---------- Available data ----------

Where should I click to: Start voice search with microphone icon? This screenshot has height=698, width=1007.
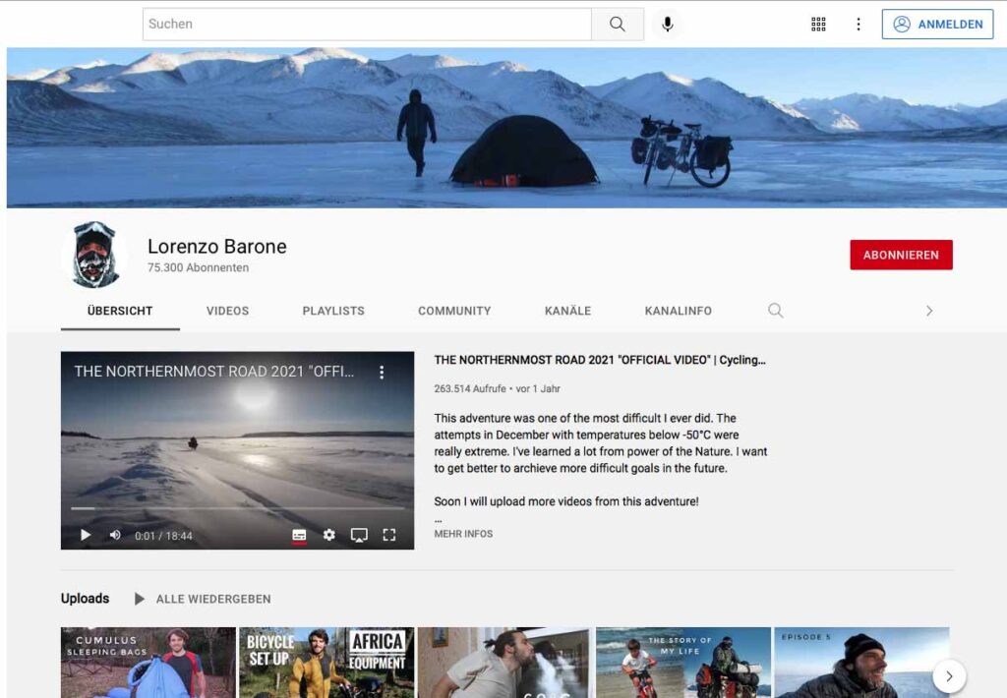[x=668, y=25]
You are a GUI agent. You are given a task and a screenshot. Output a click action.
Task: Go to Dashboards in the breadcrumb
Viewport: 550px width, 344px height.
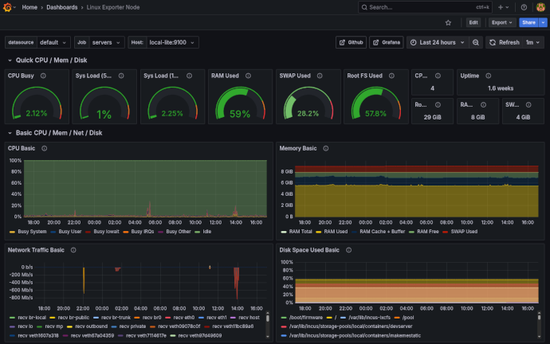[62, 7]
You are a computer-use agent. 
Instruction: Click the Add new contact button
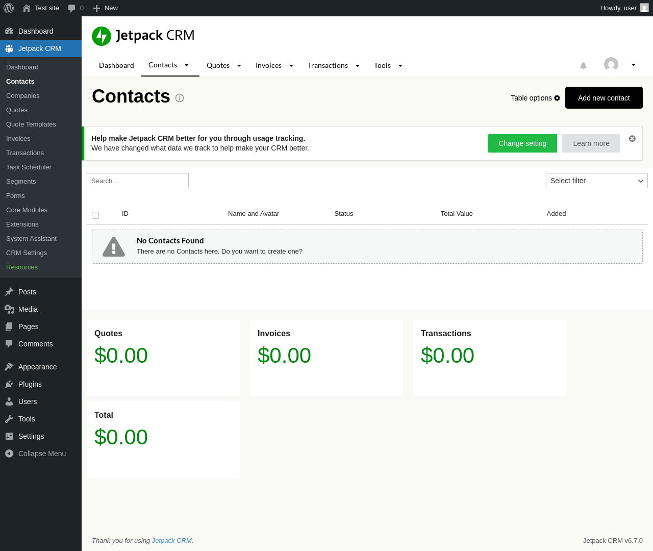coord(604,98)
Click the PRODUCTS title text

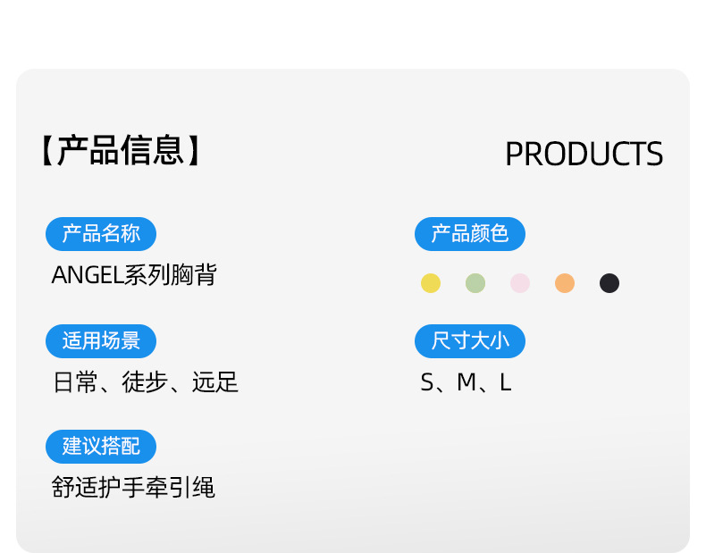(584, 155)
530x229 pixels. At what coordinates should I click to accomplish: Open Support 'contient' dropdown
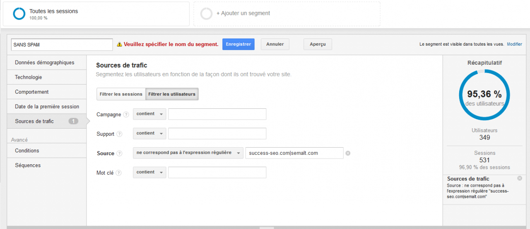tap(149, 134)
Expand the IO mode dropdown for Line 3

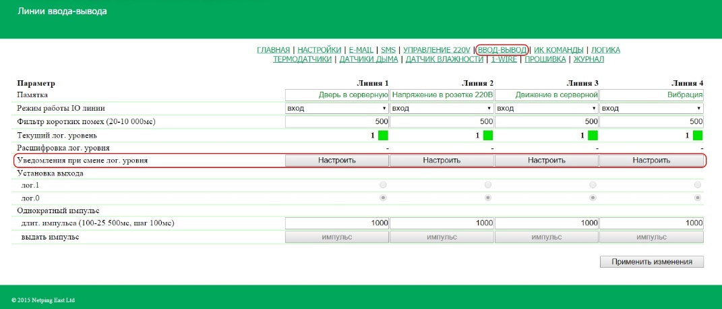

----------

### Exercise brief
Please output the entries above exactly, leaving out every picture.

### Written reply
Where should I click to: Start voice search with microphone icon? This screenshot has height=698, width=1007.
[x=668, y=25]
You are a GUI agent. You are given a task and a screenshot. Output a click action.
Task: Go to Dashboards in the breadcrumb
Viewport: 550px width, 344px height.
[62, 7]
You are a computer-use agent. 
Instruction: Click the Add new contact button
coord(604,98)
Click the PRODUCTS title text

(584, 155)
530x229 pixels. At what coordinates should I click to accomplish: Open Support 'contient' dropdown
tap(149, 134)
Expand the IO mode dropdown for Line 3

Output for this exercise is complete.